Outside, the sun had begun to shine,

an overbearing competition inside.


© Thom Amundsen 3/2020

A Working Man

I am a working man,

with a verve, passion, a concept

of what I feel is right

in the vocation that I am.

 

I need to see the might

of quickly drawn out ideals

that give me inspiration,

capture a full moon at night.

 

I watched her drive away

her smile was something to hold

wondering then what happened

to the silence of today.

 

This isn’t who we imagine,

the working man in his day,

has thoughts of some reaction

speak to personal, my chagrin

 

I am a steadfast human being,

drawn by a mechanical means

I cannot step away from love,

a sordid state of wooing.

 

She walked away from a life we knew,

and then ironic, so did she.


© Thom Amundsen 3/2020

A Difficult Month

I have experienced loss this month, not simply grief of losing a loved one to the natural course of life. More presence and banishment. Not hostile as much as confusing. Many aspects of life have been exposed, many others kept in their dark holes of quiet solace from revealing my greatest fears. And yet there is the heartbreak of our lives that we always keep close to ourselves in order to find some sanity in our day to day.

I have known love on so many levels, and now I am being asked to love alone, without any recourse beyond knowing in my own seeming understanding of God or some spiritual entity that love does exist and continues beyond the mechanical or physicality of the human condition.

My belief is in God. I have kept that tucked away for many years because parts of our society do not accept the reality of some of our own ways to find personal strength in ourselves, in our lives. I remember a time over a decade ago when I was struggling and when finally coming to terms with whom I was in the moment, I sat in a chapel, looked at an altar and began to feel the tears stream down my cheeks. I didn’t hold back, I just let them fall, and the memories began to flood my mind. I thought immediately of my cousin Billy, who I miss so much, and my parents, and my childhood, and like a film reel my life ran its course of recall and redemption. I realized that morning that I could be okay with whatever decision I make in life because it is my own. I believed that day, that God was looking over me, and offering forgiveness. It felt unique in contrast to the many times I would on my knees or in a fetal position pray that God might take me out of this miserable life. That day God held my hand.

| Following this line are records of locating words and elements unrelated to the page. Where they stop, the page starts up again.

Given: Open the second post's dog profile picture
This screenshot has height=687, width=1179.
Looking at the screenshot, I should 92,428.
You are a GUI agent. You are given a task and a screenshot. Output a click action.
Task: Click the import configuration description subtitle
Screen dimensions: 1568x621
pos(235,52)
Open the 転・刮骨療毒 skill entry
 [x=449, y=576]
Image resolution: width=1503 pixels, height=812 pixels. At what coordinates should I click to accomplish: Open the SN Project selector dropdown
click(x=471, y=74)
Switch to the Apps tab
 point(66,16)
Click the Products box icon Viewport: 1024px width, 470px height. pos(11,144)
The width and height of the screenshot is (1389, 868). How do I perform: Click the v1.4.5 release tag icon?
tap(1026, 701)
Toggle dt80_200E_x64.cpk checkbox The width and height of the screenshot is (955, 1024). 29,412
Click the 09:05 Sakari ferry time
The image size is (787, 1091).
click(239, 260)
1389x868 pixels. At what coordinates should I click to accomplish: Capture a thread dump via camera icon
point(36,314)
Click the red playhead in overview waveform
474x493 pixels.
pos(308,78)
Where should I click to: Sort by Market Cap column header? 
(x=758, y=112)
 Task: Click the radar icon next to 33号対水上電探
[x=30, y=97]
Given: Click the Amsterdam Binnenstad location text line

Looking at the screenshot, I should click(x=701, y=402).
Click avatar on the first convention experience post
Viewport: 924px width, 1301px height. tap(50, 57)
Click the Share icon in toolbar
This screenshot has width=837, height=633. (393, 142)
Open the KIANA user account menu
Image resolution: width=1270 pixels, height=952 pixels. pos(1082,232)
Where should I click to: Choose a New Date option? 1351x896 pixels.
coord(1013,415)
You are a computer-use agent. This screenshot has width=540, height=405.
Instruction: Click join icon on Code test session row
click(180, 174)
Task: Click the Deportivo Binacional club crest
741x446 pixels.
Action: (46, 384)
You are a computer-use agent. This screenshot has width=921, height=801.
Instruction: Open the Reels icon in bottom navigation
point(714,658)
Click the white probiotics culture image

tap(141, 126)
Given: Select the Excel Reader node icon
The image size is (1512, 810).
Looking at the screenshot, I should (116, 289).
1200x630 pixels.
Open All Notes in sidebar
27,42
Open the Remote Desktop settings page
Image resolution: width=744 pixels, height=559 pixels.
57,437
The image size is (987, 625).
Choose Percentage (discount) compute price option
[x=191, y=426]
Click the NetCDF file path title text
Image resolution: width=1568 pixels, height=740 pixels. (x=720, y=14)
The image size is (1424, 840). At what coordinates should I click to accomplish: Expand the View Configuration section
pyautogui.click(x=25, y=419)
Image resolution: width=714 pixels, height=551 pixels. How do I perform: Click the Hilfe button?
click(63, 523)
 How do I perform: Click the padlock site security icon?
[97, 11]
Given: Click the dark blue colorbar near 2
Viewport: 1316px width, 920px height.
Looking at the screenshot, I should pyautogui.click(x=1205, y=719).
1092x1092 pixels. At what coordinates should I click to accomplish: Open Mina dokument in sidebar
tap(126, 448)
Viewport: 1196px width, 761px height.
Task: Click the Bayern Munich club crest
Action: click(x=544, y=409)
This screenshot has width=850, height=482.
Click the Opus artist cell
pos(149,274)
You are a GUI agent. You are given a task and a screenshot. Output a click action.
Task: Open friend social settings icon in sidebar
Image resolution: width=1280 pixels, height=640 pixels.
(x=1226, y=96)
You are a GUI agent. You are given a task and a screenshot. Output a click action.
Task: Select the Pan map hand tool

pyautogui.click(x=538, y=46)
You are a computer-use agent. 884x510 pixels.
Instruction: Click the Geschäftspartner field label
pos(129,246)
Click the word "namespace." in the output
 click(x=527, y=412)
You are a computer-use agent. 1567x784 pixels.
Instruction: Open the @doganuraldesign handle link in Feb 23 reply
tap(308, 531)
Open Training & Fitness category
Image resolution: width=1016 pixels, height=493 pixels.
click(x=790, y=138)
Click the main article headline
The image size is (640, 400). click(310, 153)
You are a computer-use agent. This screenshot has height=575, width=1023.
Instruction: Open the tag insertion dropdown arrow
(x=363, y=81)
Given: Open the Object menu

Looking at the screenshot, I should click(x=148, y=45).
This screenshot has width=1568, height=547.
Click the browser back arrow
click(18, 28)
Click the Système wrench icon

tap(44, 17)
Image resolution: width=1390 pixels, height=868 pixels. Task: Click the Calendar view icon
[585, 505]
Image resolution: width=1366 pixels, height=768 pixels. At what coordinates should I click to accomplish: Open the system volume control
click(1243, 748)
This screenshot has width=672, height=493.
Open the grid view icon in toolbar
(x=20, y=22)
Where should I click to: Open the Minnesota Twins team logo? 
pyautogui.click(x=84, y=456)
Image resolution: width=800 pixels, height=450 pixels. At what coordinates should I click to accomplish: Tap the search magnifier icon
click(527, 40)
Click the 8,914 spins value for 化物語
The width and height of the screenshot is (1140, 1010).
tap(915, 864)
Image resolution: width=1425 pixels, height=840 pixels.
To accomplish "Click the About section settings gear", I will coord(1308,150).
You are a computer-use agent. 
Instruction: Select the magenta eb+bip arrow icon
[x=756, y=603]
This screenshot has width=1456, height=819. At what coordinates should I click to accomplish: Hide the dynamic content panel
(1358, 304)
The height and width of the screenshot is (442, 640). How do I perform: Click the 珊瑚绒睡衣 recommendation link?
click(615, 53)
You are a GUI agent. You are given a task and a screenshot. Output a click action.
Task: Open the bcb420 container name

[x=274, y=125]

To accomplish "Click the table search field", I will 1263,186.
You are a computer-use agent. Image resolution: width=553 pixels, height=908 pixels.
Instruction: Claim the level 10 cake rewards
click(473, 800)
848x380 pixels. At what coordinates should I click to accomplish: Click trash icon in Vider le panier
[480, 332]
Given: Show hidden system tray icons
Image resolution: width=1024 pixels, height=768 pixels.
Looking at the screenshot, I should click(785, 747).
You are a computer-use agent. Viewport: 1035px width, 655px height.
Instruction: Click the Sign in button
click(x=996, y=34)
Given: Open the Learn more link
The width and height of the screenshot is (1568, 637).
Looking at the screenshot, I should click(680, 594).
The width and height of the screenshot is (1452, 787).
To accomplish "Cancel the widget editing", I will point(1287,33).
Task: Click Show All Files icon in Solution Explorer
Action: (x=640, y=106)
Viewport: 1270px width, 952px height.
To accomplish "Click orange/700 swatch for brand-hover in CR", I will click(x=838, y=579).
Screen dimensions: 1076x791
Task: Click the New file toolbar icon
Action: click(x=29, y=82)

Recently I have returned to the church and it has offered me a unique peace. Though I still walk through my days with questionable motives. I have very good friends, a support system that is just short of phenomenal, but are we ever completely satisfied? There is a void in my life that I created on my own, that I find troubling because I fall into patterns of neediness that won’t allow that to be fixed. I have made a choice in my life that I could not possibly regret because moments do teach happiness and truth.

Today, my words gradually become more revealing. I hope they might speak the truth in what I feel, not simply words to fill the page and find reader’s eyes, but words that would somehow tell a story that when other’s hear, they have their own quiet ‘yeah’ moments. My mother always called them ‘aha’ moments, so I save her mantra for myself because I do love her and miss her dearly. With my dad the two taught us as a family how to live with one another no matter the struggle. We used to spend hours in debates with all of our family around the old oak table – freedom of thought without judgment. Something I miss dearly, but in writing we can find and use that venue to our own advantage to help define our thoughts.

So it has been a difficult month. I have returned to work in a capacity and the students are clearly my life blood. I see them throughout the day and their smiling faces is all a person needs in the moment. It is the hours afterwards that I will continue to struggle to find my own space, my own identity, my own truths.